U.S. productivity surges in spring to more than three-year high

The numbers: The productivity of American businesses surged to a 2.9% annual pace in the second quarter, reflecting the biggest gain in more than three years.

The start of a new uptrend after years of weak productivity growth? Too early to tell, but it’s a good sign.

Companies boosted output more than twice as much as the increase in hours workers spent on the job, the government said Wednesday. That helped to keep labor costs down despite an ultra-tight labor market.

What happened: Output — or goods and services produced — leaped 4.8%. That’s the biggest increase in almost four years.

The amount of time employees worked rose 1.9%.
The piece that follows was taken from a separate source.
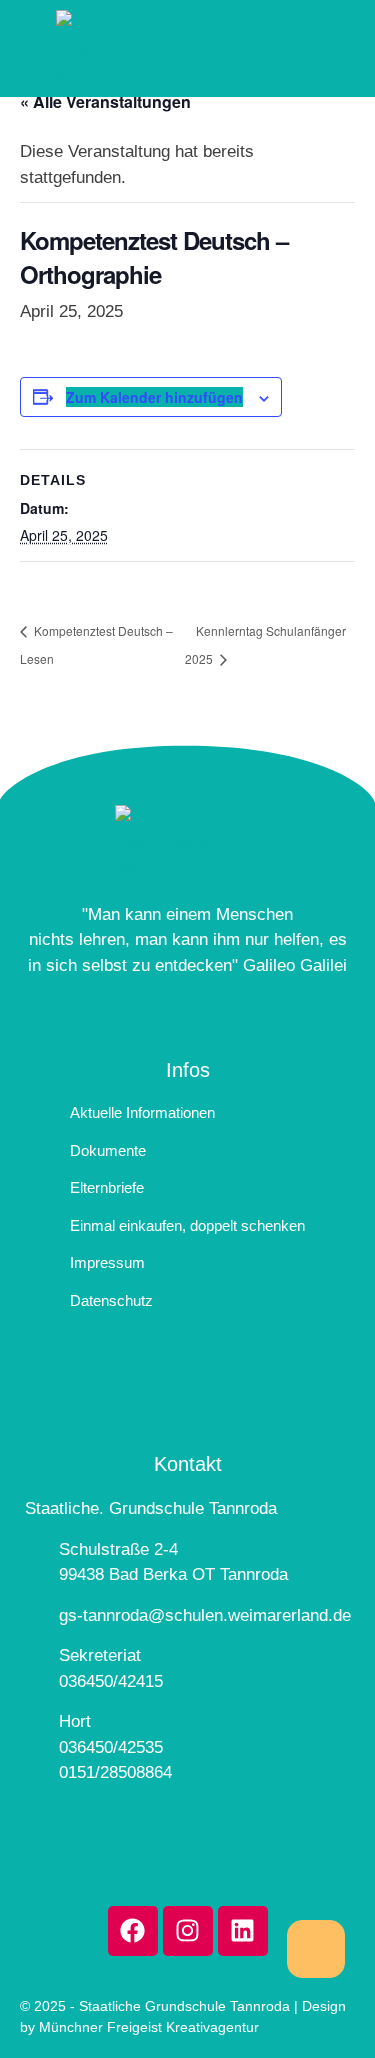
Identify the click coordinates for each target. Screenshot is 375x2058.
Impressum (107, 1262)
Productivity is determined by the difference between output (4.8%) and hours worked (1.9%).

The surprisingly strong improvement in productivity helped companies to keep labor costs under control despite a falling unemployment rate and the tightest jobs market in decades.

Unit-labor costs, or how much it costs to make each product, fell by 0.9%. Wall Street had only expected a slight decline.

Over the past four quarters, unit-labor costs have risen just 1.9%.

Big picture: Productivity has been low for years, but there’s some hope that it could increase in the near future.

The Trump administration in 2017 pushed through the biggest package of corporate tax breaks in more than 30 years and it’s been cutting regulations in an effort to spur businesses to invest more. Higher investment is what generates increased productivity, the key to a higher standard of living.

Early evidence suggests an increase in investment this year, but it’s unclear if it can be sustained. More recently a slew of trade fights and tariffs between the Trump White House and key trading partners has made businesses nervous.

The latest report also contained a bit of worrisome news. Productivity among manufacturers actually fell 0.2% in the second quarter, perhaps a sign that newly hired employees lack the necessary skills and need more training. That would fit in with complaints by companies about a growing shortage of skilled labor.

Market reaction: The Dow Jones Industrial Average DJIA, +0.45% and the S&P 500 SPX, +0.64% were set to open lower in Wednesday trades. Stocks had been rallying over the past month until the threat of an economic crisis in Turkey halted the momentum this week.

The 10-year Treasury yield TMUBMUSD10Y, -1.38% slipped to 2.87%. The yield has repeatedly flirted with 3% over the past few months, only to slip back on worries about Trump administration policies or more recently the crisis in Turkey.